Not surprisingly, alcohol was sold and consumed openly during Prohibition. There was a speakeasy in St. Paul called the Green Lantern where criminals gathered to see and be seen.** Bank robbers and other crooks from across the Midwest gathered there when they were in town. The notorious gangsters Harvey Bailey and Frank Nash were regulars. So was Verne Miller, a one-time South Dakota sheriff who found breaking the law more rewarding than enforcing it.

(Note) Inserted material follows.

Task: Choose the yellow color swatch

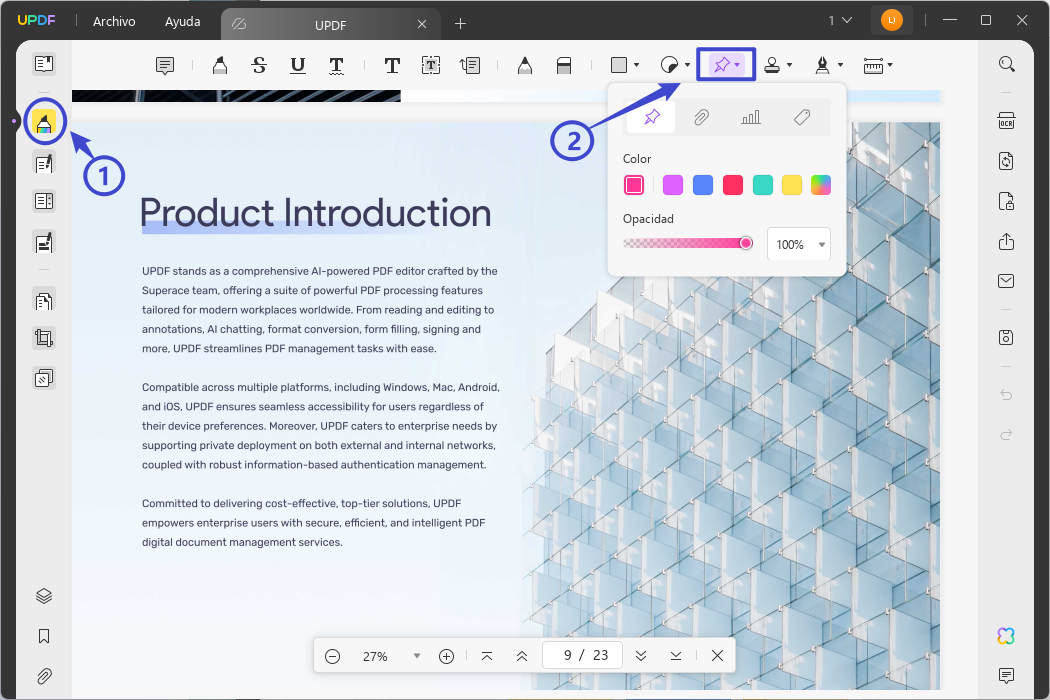Action: (x=792, y=185)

One reason gangsters felt at ease in the Green Lantern was the establishment’s owner, Harry Sawyer (originally Sandlovich). Sawyer had inherited the Green Lantern, so to speak, after the car-bomb assassination of its proprietor, “Dapper Dan” Hogan, on December 4, 1928.
Hogan, a money launderer, dealer in stolen goods, and all-around fixer who distributed turkeys to the needy at Christmas time, was perched comfortably on the bridge between St. Paul’s criminal underworld and the city’s compliant police force. He was known to encourage out-of-town mobsters to stay out of St. Paul unless they agreed to make their visits violence-free.
With Hogan’s death, the Green Lantern was taken over by Sawyer, Hogan’s top aide. The sixth of nine children, Sawyer was born in 1890 to an Orthodox Jewish butcher and his wife. Before landing in St. Paul and becoming Hogan’s protégé, Sawyer lived in Nebraska, where he acquired the nickname “Omaha Harry” and compiled a record that included larceny, robbery, and auto theft. But he was never known to possess bomb-making skills, so people who believe that Sawyer was behind Hogan’s assassination, which remains unsolved officially, are fairly certain that he hired outside talent to install the explosives beneath Hogan’s car seat.
At the Green Lantern, Sawyer was a networker extraordinaire. If a visiting mobster confided that his gang needed a specialist—a burglar, say, or s
afecracker or getaway driver—Sawyer could find a candidate in no time. It might take a bit longer to find a reliable hit man, but he could do that too.
One can imagine a law-abiding citizen with a Walter Mitty complex, dropping in to the Green Lantern to quench his thirst after a routine day at his humdrum job, hoping to catch a glimpse of John Dillinger or Al Capone or the city’s own Leon Gleckman, a bootlegger so successful he was known as the “Al Capone of St. Paul.”
After a drink or two, a law-abiding citizen could go home and brag to his wife about standing at the bar near a lowlife mobster who might even be a cold-blooded killer but looked good in a double-breasted suit.
Gleckman had been kidnapped in September 1931 and held for a week in a cabin in northern Wisconsin. The price for his freedom was originally $75,000, but the kidnappers settled for just over $5,000. The main negotiator with the kidnappers was Jack Peifer, owner of the Hollyhocks, another St. Paul nightclub where crooks were more than welcome.***
We don’t know for sure if the FBI agents stationed in St. Paul ever dropped by the Green Lantern or the Hollyhocks, but they probably didn’t. They wouldn’t have gleaned much of value anyhow. The shady imbibers along the bar would have picked them out too easily.
For whatever reasons, intelligence gathering was not the FBI’s strongest suit at the time. Had Hoover and his men been better at it, they might have realized that clues to the kidnapping of William Hamm were available amid the bar chatter and the clinking of cocktail glasses at the Green Lantern and Hollyhocks.
Hamm’s sales manager, William Dunn, was reputed to be a middleman who delivered bribes to the police. Harry Sawyer knew Dunn, and Sawyer knew that Hamm (himself no stranger to mob people) followed the same routine every weekday, walking home from the brewery to have lunch at 12:45.